Take from the material every line containing the string "gegen" and copy it.
Content starts
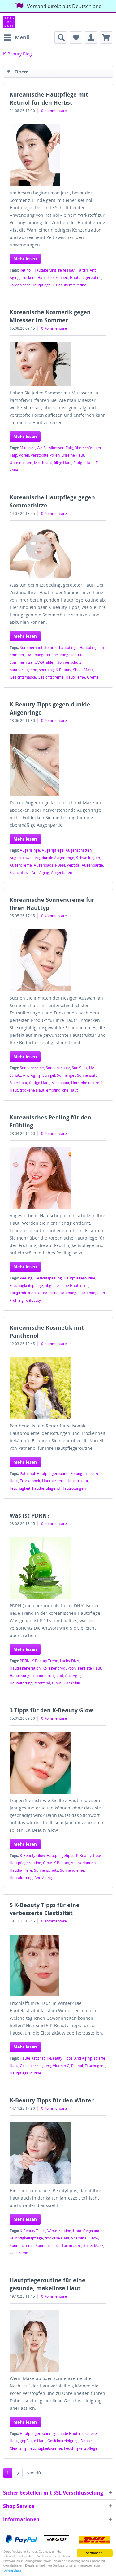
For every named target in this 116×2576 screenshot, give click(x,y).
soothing (46, 669)
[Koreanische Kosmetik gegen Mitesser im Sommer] (58, 364)
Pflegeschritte (72, 655)
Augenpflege (53, 850)
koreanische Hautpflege (30, 285)
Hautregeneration (25, 1668)
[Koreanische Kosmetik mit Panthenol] (58, 1388)
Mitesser (27, 447)
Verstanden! (94, 2553)
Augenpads (43, 865)
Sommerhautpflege (61, 647)
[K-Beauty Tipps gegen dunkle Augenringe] (58, 765)
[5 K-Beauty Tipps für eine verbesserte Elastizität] (58, 1965)
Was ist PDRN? (30, 1515)
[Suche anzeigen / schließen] (60, 37)
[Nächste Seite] (18, 2473)
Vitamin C (61, 2065)
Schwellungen (88, 857)
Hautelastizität (32, 2058)
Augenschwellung (25, 857)
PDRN (60, 865)
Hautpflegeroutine (85, 277)
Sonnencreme (32, 1068)
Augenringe (30, 850)
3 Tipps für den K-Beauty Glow (51, 1710)
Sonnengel (66, 1075)
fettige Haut (83, 462)
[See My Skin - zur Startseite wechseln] (9, 22)
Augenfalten (61, 872)
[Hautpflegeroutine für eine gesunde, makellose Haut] (58, 2341)
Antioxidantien (83, 1863)
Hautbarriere (53, 1480)
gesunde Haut (65, 2433)
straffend (42, 1683)
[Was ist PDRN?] (58, 1568)
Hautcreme (75, 677)
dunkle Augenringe (58, 857)
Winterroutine (59, 2230)
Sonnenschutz (69, 662)
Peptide (73, 865)
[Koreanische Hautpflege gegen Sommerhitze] (58, 553)
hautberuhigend (23, 669)
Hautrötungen (74, 1488)
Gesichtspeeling (48, 1278)
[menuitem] (16, 37)
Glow (56, 1683)
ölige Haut (62, 462)
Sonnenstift (87, 1075)
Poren (24, 455)
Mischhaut (43, 462)
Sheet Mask (83, 669)
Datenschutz (12, 2570)
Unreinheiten (21, 462)
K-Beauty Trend (45, 1660)
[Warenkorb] (106, 37)
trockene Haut (33, 277)
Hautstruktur (77, 1480)
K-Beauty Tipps (89, 1855)
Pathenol (27, 1473)
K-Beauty (63, 669)
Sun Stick (79, 1068)
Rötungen (78, 1473)
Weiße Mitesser (50, 447)
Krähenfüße (20, 872)
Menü (22, 37)
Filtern (21, 72)
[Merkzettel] (76, 37)
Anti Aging (40, 872)
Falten (82, 270)
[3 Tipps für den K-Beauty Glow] (58, 1763)
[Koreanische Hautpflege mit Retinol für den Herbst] (58, 155)
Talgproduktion (23, 1293)
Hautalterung (44, 270)
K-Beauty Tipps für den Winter (52, 2100)
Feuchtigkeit (20, 1488)
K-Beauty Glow (32, 1855)
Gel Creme (19, 2253)
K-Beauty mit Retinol (70, 285)
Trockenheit (58, 277)
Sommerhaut (31, 647)
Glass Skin (71, 1683)
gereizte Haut (89, 1668)
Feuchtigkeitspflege (26, 1285)
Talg (69, 447)
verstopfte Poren (45, 455)
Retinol (26, 270)
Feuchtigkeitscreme (45, 2448)
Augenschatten (79, 850)
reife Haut (66, 270)
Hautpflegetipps (60, 1855)
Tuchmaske (71, 2245)
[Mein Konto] (91, 37)
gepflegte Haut (32, 2441)
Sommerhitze (21, 662)
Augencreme (21, 865)
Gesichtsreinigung (35, 2065)
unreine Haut (73, 455)
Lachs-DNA (69, 1660)
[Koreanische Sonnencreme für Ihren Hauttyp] (58, 960)
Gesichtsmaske (23, 677)
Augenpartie (92, 865)
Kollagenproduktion (59, 1668)
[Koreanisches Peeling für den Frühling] (58, 1178)
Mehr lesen (25, 259)
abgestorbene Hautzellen (66, 1285)
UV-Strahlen (45, 662)
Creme (93, 677)
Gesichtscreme (51, 677)
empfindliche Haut (62, 1090)
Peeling (26, 1278)
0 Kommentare (54, 110)
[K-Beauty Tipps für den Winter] (58, 2153)
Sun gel (48, 1075)
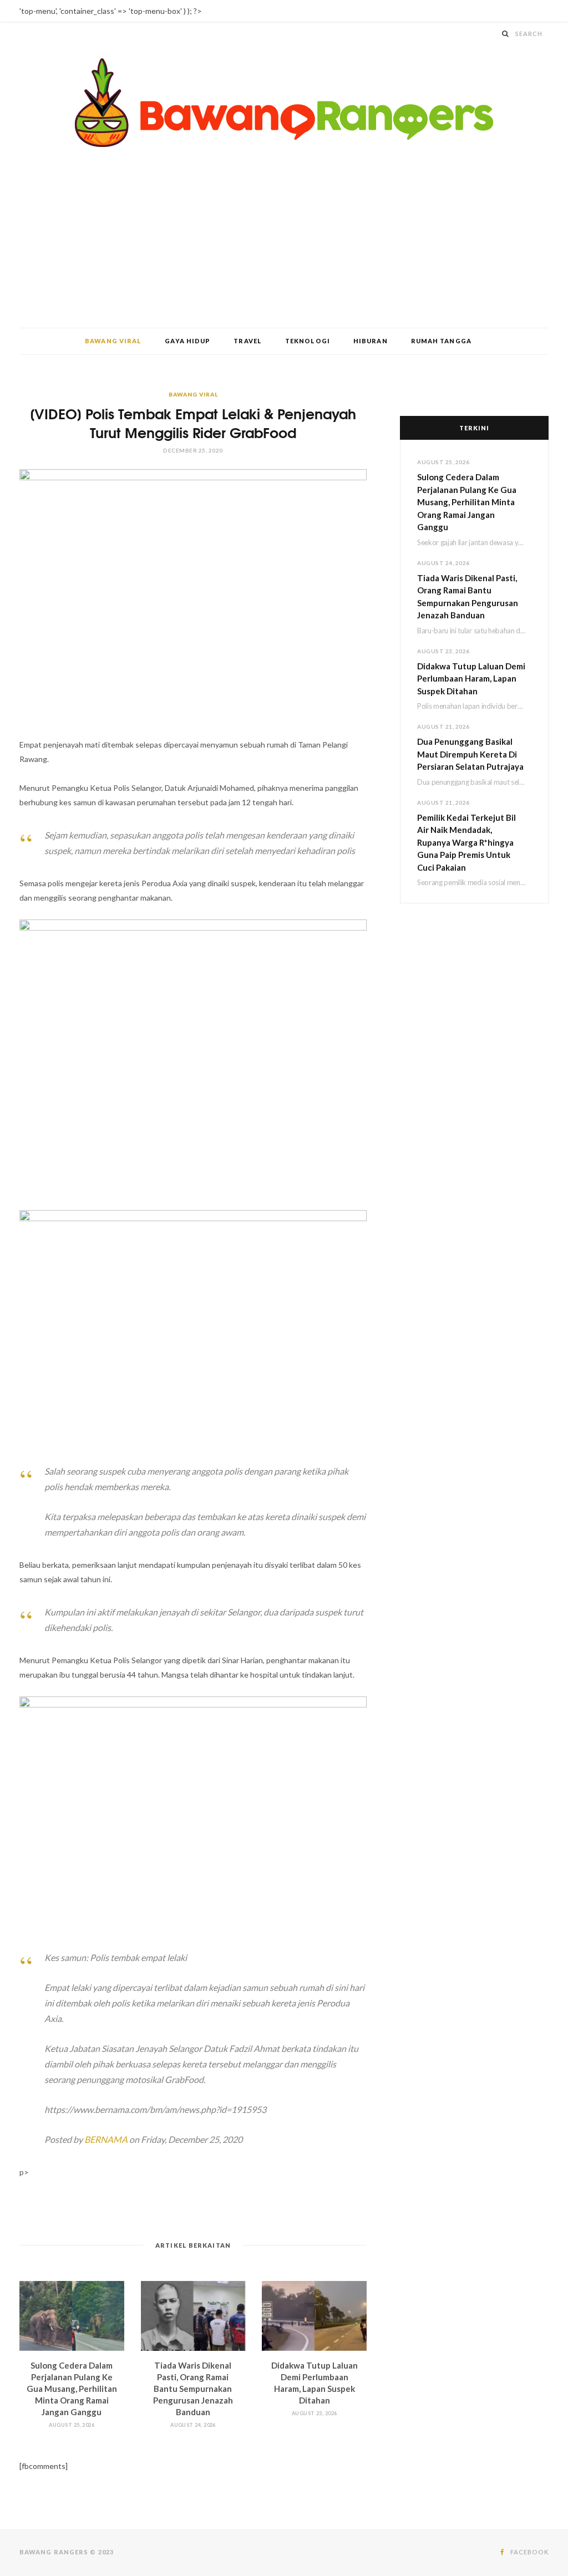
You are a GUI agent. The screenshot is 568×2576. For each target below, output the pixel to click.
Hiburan (370, 340)
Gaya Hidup (187, 340)
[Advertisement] (284, 244)
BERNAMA (106, 2139)
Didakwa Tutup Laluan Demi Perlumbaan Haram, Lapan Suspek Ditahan (471, 678)
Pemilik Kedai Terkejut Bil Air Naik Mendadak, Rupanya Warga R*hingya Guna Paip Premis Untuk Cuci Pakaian (466, 842)
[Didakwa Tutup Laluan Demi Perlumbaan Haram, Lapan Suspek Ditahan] (314, 2316)
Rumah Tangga (441, 340)
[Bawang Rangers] (284, 103)
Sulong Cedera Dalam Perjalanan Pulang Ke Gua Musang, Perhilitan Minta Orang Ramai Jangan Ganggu (72, 2388)
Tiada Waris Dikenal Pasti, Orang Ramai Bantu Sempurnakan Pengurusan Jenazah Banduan (193, 2388)
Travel (248, 340)
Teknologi (307, 340)
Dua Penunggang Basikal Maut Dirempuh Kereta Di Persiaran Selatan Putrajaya (470, 753)
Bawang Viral (113, 340)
Content ends
• **Result**
[Koreanische Kosmetik gegen Mitesser im Sommer] (58, 364)
[K-Beauty Tipps gegen dunkle Augenringe] (58, 765)
[Koreanische Hautpflege gegen Sommerhitze] (58, 553)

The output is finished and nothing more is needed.